Fourth grader Maxie is unhappy. Her father is starting to talk about a new girlfriend, which, three years after her mother’s death, is far too soon for Maxie. Drita is also unhappy. She’s recently moved to the US from Kosovo, and she is having a hard time adjusting to the new language and culture. When Maxie makes fun of Drita on her first day of school, the teacher suggests that Kosovo be Maxie’s subject for the social studies project. Gradually, the two girls become friends.
The two girls tell the story in alternating chapters. Their voices are distinct: Drita uses a lot of Albanian words, while Maxie talks with an approximation of inner city slang (as a life-long suburbanite, I can’t speak to its accuracy).
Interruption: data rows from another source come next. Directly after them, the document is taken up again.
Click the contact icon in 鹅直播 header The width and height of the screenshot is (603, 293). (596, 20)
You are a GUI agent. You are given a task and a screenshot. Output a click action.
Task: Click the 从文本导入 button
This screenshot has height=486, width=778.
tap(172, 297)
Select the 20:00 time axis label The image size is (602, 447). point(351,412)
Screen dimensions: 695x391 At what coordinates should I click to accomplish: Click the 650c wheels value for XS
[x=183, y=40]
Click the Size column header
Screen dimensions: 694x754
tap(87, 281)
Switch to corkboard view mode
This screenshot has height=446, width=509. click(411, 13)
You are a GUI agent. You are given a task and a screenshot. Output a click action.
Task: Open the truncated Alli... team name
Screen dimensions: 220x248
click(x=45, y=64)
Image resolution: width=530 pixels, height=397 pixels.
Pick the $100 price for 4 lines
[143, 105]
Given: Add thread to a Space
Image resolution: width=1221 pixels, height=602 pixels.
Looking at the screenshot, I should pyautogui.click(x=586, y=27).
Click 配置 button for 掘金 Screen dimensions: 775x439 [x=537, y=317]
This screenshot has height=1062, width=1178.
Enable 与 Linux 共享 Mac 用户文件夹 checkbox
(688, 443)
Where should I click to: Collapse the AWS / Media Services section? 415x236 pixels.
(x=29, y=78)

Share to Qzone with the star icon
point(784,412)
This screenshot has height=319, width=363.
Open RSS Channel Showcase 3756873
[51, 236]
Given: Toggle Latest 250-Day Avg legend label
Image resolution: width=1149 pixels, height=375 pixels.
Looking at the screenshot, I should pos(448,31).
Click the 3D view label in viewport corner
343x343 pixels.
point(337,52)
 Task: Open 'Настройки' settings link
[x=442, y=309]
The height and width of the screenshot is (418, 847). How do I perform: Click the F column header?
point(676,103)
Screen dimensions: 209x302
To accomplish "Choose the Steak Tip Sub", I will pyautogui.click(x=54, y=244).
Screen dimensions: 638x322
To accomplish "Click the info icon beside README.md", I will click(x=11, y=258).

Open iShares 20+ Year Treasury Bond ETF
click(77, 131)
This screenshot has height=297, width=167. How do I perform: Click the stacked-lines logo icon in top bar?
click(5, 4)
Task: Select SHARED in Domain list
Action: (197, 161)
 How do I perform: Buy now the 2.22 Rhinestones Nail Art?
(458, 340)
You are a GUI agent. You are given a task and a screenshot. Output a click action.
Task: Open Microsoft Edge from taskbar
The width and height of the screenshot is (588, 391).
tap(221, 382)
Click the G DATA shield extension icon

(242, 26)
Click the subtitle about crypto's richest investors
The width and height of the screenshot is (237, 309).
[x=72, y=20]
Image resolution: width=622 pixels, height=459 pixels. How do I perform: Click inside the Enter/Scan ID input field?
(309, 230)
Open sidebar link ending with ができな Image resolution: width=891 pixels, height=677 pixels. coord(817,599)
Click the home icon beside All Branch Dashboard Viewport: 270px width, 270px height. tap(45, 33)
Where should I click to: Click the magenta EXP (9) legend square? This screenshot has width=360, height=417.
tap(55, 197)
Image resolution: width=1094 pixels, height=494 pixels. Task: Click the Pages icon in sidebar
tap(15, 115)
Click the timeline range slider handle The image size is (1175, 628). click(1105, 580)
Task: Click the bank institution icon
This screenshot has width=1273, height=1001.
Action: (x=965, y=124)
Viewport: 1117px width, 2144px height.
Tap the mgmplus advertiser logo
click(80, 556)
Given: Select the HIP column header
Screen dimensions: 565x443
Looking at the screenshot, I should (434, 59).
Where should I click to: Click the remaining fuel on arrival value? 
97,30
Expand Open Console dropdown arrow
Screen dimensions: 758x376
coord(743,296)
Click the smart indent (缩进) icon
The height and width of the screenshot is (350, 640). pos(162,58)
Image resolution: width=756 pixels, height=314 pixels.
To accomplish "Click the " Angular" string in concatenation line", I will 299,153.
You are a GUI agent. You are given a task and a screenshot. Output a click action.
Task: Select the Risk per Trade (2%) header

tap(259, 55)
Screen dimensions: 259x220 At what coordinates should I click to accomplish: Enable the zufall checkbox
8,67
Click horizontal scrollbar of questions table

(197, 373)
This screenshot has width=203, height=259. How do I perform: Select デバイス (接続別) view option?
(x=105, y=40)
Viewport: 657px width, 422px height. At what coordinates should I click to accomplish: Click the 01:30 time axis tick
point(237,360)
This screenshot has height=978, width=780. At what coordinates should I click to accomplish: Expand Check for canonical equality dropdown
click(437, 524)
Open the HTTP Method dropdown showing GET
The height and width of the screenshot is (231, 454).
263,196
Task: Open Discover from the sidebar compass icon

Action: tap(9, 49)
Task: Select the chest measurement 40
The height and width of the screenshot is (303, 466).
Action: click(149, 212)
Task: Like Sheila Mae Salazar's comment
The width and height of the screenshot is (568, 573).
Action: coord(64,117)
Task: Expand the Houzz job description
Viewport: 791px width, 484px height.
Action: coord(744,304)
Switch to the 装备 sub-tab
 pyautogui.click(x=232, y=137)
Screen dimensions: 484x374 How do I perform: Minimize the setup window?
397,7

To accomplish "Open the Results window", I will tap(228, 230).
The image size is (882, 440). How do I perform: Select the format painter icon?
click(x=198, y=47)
Grandmothers played a huge role in the life of both girls, helping to underline the message that we are all the same. Drita’s mother’s depression was handled well, and realistically. However, I couldn’t really believe in the subplot about Maxie coming to accept her father’s girlfriend. Her turn-around was far too abrupt and complete for it to have been at all realistic.
Still, there was a lot to like in this book. It is a deceptively breezy read, considering the intense topics that are discussed within its covers, and would make an interesting introduction to discussing injustice and war, and (while the term is never used) post-traumatic stress disorder. At the same time, it can also be enjoyed simply as a friendship story.